Exercise materials
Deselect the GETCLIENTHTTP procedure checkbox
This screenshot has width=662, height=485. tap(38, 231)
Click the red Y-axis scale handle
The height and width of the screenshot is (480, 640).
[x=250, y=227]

Task prompt
Transcribe all of the records exactly.

Your solution
Deselect the GETCLIENTHTTP procedure checkbox
This screenshot has width=662, height=485. tap(38, 231)
Click the red Y-axis scale handle
The height and width of the screenshot is (480, 640).
[x=250, y=227]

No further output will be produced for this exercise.